# Interesting reaction-storm to come



## sapphira (Mar 24, 2003)

Much to my surprise, two elderly neighbors have come to me this morning in fear of losing their heat and lights. They know I do all the stuff like sawing wood and burning and cooking in chiminea, grills, camping etc. One 75 yr. old neighbor is not doing well physically, and knows her son - 1 hour away, probably can't come and get her if she is in trouble with no electric heat. The other behind me is about 85, has had heart attack but works outside as much as possible and is nimble but is scared also of having no heat,no closeby relatives. So I have spent the morning introducing them to canned heat and showing them various heaters and teaching them not to be afraid of lighting and running some things. Fear, at this point is their greatest enemy. And the 75 yr. old just had a grandaughter and her hub (no job) come and live with her for awhile, they have gone to a house about 2 hours away with no electric. They took all her candles and other things. So I find myself "on duty" and have to check on them first light if the storm has started. I had no idea this would happen and I am glad it is just the elderly. The rest of my family lives nearby but all have extensive camping and wood stoves, generators, etc. People are NOT preparing ahead of time. This right here is 1 out of three, prepared. So what are the stats of unpreparedness nationwide??? Your thoughts would be welcomed. s.


----------



## bowdonkey (Oct 6, 2007)

Considering the cities in my state, maybe 1 out of every 3-400. And that's with the radio hammering the message home usually starting in October. Just my guess?


----------



## biggkidd (Aug 16, 2012)

Truely prepared maybe 1 in 10,000. I know we aren't and we live off grid heat with wood and propane. We can handle a week easy, two ok after that though not so good. I have been working on it laying in some few supplies. We do have double backups for most major systems. Just don't at this time have a good way to store a lot of food. Did get some of the major items recently when we went into the city. 
We did have several people show up at the shop yesterday afternoon to have their generators gotten running. Most of them hadn't been started since last year or before. It was kind of funny I got there at three as usual since we went to winter hours and here comes a line of cars / trucks all with generators. By 4:00 I had all of them running and was on my way home. None of them really had anything wrong with them just gummed up carbs. 
Larry


----------



## sisterpine (May 9, 2004)

I cannot answer your query but I do want to thank you for helping your neighbors. My sis jokes that she will come to my house in an emergency and I joke that I will not let her in unless she has one years worth of provisions with her. This is such a dicy subject for so many of us who do prepare. Bless you.


----------



## Ardie/WI (May 10, 2002)

biggkidd said:


> Truely prepared maybe 1 in 10,000. I know we aren't and we live off grid heat with wood and propane. We can handle a week easy, two ok after that though not so good. I have been working on it laying in some few supplies. We do have double backups for most major systems. Just don't at this time have a good way to store a lot of food. Did get some of the major items recently when we went into the city.
> We did have several people show up at the shop yesterday afternoon to have their generators gotten running. Most of them hadn't been started since last year or before. It was kind of funny I got there at three as usual since we went to winter hours and here comes a line of cars / trucks all with generators. By 4:00 I had all of them running and was on my way home. None of them really had anything wrong with them just gummed up carbs.
> Larry


Why, oh why do they wait? DH checked ours out even after we ran it last summer in a power outage. It's ready to go!

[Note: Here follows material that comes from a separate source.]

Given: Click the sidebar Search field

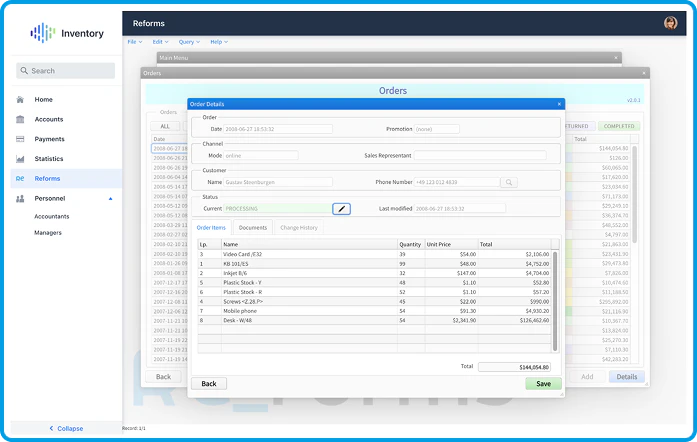Looking at the screenshot, I should click(x=66, y=71).
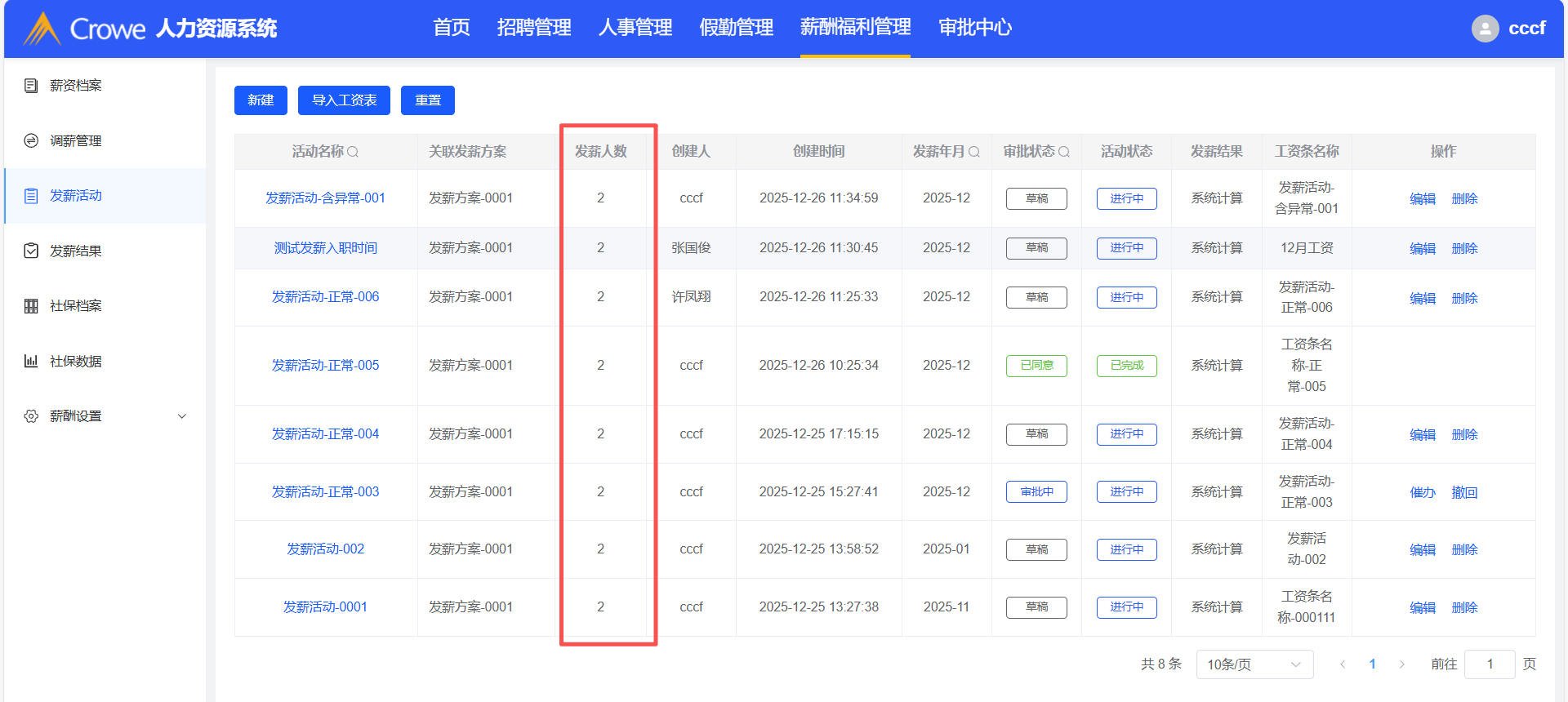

Iffen you want to see something humorous, go to the city and watch ppl scramble to buy milk, bread and toilet paper if a storm is forecasted! Can't they plan ahead?


----------



## SupermansBabe (Aug 29, 2013)

Bless you for helping these elderly neighbors.


----------



## sand flea (Sep 1, 2013)

Sounds like life is kinda preventing those folks from doing what they know needs doing, sapphira. Good on you for helping them out. But make sure you draw a clear line and stick to it, as far as how much you're willing to help, OK?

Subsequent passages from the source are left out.